> ASSIGNED TASK: Reproduce precisely the lines between the start of the data below and the line with "買賣租屋 (32, 1819)", both included.

(Saved entries)
######

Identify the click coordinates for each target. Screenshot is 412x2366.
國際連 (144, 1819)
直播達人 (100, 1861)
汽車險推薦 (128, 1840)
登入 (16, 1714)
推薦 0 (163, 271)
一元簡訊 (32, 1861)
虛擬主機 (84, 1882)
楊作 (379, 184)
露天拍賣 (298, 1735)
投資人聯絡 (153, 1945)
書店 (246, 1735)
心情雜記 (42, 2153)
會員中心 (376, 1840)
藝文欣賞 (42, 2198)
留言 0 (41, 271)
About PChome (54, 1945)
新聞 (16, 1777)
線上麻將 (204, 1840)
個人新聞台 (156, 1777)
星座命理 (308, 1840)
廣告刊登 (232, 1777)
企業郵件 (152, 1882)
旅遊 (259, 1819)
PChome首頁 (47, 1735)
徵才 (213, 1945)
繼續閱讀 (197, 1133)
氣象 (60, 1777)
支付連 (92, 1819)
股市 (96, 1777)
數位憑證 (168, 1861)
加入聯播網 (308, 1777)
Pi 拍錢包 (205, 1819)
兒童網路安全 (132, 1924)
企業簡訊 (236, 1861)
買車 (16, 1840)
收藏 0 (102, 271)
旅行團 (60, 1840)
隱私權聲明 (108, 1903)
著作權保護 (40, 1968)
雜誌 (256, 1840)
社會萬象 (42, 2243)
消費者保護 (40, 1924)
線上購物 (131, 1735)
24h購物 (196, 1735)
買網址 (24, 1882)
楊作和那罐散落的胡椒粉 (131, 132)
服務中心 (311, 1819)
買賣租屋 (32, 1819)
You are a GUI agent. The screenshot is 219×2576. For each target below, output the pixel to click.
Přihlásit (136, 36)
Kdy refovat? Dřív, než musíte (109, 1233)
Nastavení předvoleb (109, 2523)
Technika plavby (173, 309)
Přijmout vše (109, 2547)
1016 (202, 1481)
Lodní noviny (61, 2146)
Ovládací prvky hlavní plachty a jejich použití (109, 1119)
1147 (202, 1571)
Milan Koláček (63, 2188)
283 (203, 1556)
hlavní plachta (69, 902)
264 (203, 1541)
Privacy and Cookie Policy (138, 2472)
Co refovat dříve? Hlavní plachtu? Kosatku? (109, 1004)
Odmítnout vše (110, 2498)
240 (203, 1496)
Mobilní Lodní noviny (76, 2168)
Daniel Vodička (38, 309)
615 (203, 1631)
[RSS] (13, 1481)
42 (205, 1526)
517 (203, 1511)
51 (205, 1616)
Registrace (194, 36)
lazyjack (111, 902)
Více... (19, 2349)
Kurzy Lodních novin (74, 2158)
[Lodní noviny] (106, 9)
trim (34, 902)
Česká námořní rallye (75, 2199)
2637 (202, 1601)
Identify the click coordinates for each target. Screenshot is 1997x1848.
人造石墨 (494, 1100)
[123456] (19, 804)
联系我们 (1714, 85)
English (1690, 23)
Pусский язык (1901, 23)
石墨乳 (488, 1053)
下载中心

######

> TASK SOLUTION:
Identify the click coordinates for each target. Screenshot is 412x2366.
國際連 (144, 1819)
直播達人 (100, 1861)
汽車險推薦 (128, 1840)
登入 (16, 1714)
推薦 0 (163, 271)
一元簡訊 (32, 1861)
虛擬主機 (84, 1882)
楊作 (379, 184)
露天拍賣 (298, 1735)
投資人聯絡 (153, 1945)
書店 (246, 1735)
心情雜記 (42, 2153)
會員中心 (376, 1840)
藝文欣賞 (42, 2198)
留言 0 (41, 271)
About PChome (54, 1945)
新聞 (16, 1777)
線上麻將 (204, 1840)
個人新聞台 (156, 1777)
星座命理 (308, 1840)
廣告刊登 (232, 1777)
企業郵件 (152, 1882)
旅遊 (259, 1819)
PChome首頁 (47, 1735)
徵才 (213, 1945)
繼續閱讀 (197, 1133)
氣象 (60, 1777)
支付連 (92, 1819)
股市 (96, 1777)
數位憑證 (168, 1861)
加入聯播網 (308, 1777)
Pi 拍錢包 (205, 1819)
兒童網路安全 (132, 1924)
企業簡訊 (236, 1861)
買車 (16, 1840)
收藏 0 (102, 271)
旅行團 (60, 1840)
隱私權聲明 (108, 1903)
著作權保護 (40, 1968)
雜誌 (256, 1840)
社會萬象 (42, 2243)
消費者保護 (40, 1924)
線上購物 (131, 1735)
24h購物 (196, 1735)
買網址 (24, 1882)
楊作和那罐散落的胡椒粉 (131, 132)
服務中心 (311, 1819)
買賣租屋 (32, 1819)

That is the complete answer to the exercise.